On climate policy, low-income communities “aren’t really getting a say in the conversation at any meaningful level,” says Fraser Stewart, the public-policy researcher, who calls himself a “scheme bairn at heart”—a child who grew up in government housing. But community owners can shape their climate initiatives to meet the most urgent local needs, he says. Like the residents of Gigha, they can use the money for housing that will withstand an unstable climate; like the members of the Westray Development Trust, in Orkney, they can use wind-turbine proceeds to buy fuel vouchers for residents who can’t afford to heat their home. These communities are at “the sharp end of climate change,” Stewart says. But they “stand to benefit by far and away the most, if you can get this moment right, and you can do this transition well.”

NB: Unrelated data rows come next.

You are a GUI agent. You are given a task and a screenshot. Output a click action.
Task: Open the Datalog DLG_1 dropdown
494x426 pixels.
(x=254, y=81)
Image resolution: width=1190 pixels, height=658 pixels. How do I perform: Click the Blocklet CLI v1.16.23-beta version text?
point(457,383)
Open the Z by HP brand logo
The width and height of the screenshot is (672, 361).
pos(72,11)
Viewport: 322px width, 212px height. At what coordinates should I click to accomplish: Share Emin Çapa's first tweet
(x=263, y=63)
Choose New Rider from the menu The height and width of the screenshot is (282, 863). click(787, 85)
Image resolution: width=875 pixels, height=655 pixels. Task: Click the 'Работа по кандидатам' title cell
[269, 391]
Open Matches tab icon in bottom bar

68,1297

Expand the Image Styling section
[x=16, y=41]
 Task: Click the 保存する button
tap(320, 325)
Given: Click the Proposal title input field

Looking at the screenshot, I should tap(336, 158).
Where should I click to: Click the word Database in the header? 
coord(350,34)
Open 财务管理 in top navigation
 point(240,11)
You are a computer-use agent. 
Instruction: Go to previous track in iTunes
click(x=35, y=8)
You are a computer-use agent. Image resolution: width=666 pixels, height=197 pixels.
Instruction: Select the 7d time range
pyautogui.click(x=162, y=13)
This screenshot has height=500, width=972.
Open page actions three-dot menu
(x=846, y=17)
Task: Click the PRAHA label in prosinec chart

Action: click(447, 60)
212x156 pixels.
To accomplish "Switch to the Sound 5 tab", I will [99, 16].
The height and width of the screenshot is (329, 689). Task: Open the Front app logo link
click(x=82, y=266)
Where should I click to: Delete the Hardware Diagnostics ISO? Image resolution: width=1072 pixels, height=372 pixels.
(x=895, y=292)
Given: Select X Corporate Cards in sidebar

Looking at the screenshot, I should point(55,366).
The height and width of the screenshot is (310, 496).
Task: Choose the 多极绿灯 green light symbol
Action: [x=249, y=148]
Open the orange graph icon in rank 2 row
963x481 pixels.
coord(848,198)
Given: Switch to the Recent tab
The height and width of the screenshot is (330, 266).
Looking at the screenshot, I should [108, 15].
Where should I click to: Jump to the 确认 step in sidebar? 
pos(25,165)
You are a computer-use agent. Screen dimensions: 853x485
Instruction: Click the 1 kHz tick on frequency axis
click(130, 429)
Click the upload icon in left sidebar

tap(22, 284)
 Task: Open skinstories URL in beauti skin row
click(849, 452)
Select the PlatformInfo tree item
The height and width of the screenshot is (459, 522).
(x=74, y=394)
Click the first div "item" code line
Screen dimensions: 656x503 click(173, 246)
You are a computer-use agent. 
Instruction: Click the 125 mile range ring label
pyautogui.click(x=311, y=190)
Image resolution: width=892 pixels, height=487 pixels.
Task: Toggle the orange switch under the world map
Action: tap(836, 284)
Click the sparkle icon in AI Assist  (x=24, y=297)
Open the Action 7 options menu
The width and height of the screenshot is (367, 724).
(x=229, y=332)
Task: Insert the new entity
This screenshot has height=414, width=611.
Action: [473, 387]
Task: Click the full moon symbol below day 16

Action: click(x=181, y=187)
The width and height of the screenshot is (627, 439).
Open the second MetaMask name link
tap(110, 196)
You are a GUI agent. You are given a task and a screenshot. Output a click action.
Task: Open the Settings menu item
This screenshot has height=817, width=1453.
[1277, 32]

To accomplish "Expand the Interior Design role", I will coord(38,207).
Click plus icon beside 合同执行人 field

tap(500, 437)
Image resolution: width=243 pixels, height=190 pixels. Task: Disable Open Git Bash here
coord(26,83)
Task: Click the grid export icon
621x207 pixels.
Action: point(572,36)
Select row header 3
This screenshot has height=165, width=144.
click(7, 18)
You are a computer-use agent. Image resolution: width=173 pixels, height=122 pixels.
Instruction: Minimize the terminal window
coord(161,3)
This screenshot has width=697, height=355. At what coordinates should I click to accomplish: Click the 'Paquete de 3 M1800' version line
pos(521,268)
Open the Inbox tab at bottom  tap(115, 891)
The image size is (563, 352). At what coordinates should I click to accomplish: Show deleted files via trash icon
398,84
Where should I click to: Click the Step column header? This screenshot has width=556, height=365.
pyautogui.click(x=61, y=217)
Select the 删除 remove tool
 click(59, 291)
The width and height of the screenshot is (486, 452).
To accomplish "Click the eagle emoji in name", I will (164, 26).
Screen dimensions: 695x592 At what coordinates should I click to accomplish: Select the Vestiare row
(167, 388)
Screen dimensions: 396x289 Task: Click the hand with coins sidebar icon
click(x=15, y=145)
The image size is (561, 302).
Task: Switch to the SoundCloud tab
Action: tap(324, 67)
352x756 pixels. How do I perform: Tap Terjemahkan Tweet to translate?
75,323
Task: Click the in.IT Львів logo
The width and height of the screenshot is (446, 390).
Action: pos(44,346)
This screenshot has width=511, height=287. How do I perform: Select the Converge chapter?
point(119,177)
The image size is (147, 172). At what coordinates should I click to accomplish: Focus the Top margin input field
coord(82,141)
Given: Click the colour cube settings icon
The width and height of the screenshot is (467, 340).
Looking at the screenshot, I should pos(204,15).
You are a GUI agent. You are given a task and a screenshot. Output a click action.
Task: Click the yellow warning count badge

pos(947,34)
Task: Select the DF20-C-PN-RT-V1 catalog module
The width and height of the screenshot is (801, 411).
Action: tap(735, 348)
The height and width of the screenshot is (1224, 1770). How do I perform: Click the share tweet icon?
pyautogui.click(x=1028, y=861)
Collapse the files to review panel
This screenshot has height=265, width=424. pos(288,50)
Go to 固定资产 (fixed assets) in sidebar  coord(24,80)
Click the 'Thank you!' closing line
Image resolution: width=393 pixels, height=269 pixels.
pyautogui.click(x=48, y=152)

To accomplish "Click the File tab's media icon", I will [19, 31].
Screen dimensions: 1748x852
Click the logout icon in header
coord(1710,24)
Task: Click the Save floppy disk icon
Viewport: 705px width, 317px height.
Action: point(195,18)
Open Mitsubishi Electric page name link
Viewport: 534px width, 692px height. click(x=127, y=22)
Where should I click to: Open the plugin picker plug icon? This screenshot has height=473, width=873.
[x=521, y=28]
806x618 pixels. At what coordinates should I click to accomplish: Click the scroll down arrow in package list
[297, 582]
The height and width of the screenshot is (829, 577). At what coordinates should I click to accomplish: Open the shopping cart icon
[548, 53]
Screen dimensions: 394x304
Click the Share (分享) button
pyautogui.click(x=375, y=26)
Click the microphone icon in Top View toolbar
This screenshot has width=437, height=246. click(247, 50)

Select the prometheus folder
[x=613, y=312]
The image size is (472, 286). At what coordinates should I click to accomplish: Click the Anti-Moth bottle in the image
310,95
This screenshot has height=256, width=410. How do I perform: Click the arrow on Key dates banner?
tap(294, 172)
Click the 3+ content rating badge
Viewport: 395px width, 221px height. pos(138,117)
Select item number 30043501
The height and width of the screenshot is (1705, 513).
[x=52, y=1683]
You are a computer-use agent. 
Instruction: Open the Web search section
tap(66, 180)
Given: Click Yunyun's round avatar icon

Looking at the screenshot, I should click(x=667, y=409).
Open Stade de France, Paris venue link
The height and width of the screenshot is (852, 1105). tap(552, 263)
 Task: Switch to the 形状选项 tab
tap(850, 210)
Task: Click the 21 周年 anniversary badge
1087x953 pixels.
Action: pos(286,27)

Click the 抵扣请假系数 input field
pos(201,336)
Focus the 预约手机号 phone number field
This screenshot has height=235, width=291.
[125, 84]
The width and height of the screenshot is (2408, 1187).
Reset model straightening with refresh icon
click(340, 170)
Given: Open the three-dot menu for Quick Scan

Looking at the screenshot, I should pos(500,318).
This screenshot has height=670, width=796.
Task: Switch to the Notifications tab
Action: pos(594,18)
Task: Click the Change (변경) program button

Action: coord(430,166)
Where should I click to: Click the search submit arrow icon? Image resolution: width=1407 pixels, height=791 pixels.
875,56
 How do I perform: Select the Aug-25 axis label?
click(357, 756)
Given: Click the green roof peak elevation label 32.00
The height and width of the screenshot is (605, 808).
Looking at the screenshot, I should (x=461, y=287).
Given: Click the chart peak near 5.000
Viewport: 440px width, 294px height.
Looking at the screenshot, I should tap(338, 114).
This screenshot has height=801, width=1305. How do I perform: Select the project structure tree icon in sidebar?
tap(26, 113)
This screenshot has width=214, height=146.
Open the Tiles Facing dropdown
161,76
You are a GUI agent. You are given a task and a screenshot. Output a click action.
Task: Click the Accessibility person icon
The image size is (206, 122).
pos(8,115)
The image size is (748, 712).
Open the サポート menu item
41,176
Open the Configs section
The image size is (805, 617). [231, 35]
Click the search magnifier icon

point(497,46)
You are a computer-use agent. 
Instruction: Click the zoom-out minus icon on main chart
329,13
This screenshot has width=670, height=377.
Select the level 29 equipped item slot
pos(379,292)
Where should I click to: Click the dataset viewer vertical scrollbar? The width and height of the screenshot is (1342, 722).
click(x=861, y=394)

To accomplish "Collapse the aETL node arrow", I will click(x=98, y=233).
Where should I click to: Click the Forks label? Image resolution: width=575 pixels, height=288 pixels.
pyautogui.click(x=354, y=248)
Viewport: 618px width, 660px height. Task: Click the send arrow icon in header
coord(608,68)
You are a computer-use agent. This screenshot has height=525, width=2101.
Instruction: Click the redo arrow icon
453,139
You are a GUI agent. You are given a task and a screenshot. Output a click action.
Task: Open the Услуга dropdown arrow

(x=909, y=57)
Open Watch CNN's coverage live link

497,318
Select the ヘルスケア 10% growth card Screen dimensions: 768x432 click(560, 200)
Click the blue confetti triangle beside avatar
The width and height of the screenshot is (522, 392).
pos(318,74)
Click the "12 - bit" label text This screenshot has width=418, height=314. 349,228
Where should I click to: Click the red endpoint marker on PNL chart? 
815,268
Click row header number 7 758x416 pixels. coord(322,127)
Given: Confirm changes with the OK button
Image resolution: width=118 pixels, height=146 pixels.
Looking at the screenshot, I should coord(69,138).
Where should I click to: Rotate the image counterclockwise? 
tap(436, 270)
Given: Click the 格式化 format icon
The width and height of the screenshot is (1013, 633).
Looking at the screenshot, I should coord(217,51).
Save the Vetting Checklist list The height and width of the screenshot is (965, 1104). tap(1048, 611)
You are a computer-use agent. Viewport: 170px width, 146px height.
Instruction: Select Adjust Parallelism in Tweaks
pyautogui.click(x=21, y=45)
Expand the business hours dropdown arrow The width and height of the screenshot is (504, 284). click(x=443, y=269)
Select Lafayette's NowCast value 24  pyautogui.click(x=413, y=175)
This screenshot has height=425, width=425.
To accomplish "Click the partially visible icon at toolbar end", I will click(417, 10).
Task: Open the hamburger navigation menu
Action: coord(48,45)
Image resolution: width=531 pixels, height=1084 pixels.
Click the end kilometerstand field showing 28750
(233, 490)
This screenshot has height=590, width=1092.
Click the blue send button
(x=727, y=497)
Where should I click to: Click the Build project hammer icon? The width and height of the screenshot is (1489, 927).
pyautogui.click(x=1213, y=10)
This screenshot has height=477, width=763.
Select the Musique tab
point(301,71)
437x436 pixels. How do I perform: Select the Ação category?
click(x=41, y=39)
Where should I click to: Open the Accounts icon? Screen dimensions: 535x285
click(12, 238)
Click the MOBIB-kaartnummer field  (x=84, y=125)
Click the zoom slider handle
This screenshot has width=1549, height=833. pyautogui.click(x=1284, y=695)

Such local initiatives are better at building trust and instigating real behavior change than government or outsiders, says Bobby Macaulay, one of the authors of the report on community-owned climate initiatives: “A lot of what we need to do to reach net-zero is about changing the way we live, and in ways that we might not necessarily want to do.” Changes imposed by outsiders or government authorities are likely to be met with strong resistance, he says. “Whereas if it’s someone in your community, then you might actually listen to them.”
But even advocates of community ownership say that the model is far from utopian. On Gigha, Clements says, “you can’t please everybody.” In the years since the buyout, the islanders have struggled not only with debt but with infighting over development priorities.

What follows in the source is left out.